I’ve been exploring this muted color palette in my art for a couple of years now. I ended up gravitating toward these softer, earthier tones, I think because of my love for nature. I remember going on many early morning hikes where the marine layer over Santa Monica hadn’t burned off yet, creating this smokey haze over the brush and trees. It’s almost like the quiet fog was muting the air, creating incredible moments of peace. It was really something magical and truly calming.
I’ve been told by many people that my art makes them feel calm and they wonder what inspired this muted color palette. I never really noticed the impact until I would hear this kind of feedback over and over again. I had to really dig deep and think about it, but I feel like I have an organic connection to calmness. I’m a proud introvert who loves quality ‘me time’ - which is why you’ll likely find me painting while listening to music with my headphones. I love just zoning out with a paintbrush and canvas and creating. That is my peace.

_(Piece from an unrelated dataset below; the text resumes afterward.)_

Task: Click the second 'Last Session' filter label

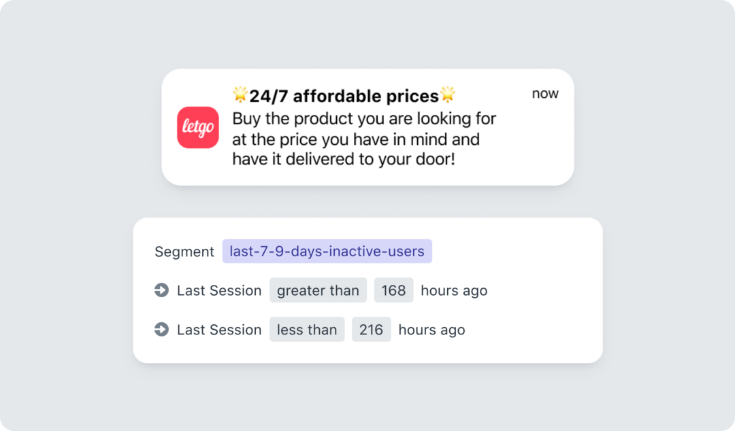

In my earlier works, bright color was everywhere. Bright pinks, bold blacks, there was a lot of contrast. And at that time, I could definitely relate to contrast. And by that I mean, I felt as if I was constantly switching lanes, meandering my way through life. Seeking validation and purpose, in my art, in the workplace, etc. - I was here, I was there, I was looking for myself.
Now, my connection to art feels like walking down a foggy but peaceful path - where I feel connected and on the right track, but still not seeing all the way ahead and just going with the flow. But it feels right. I can honestly say that every day, I feel more and more creative - more connected to my creativity and ideas. I feel like I’ve found a way to unlock what I was subconsciously stifling in my earlier work.
So, where does my art go from here? That, I’m not totally sure, but feel like the best is yet to come. Being able to create holds my highest gratitude, so as long as I get to keep doing what I’m doing, I’m perfectly fine with that.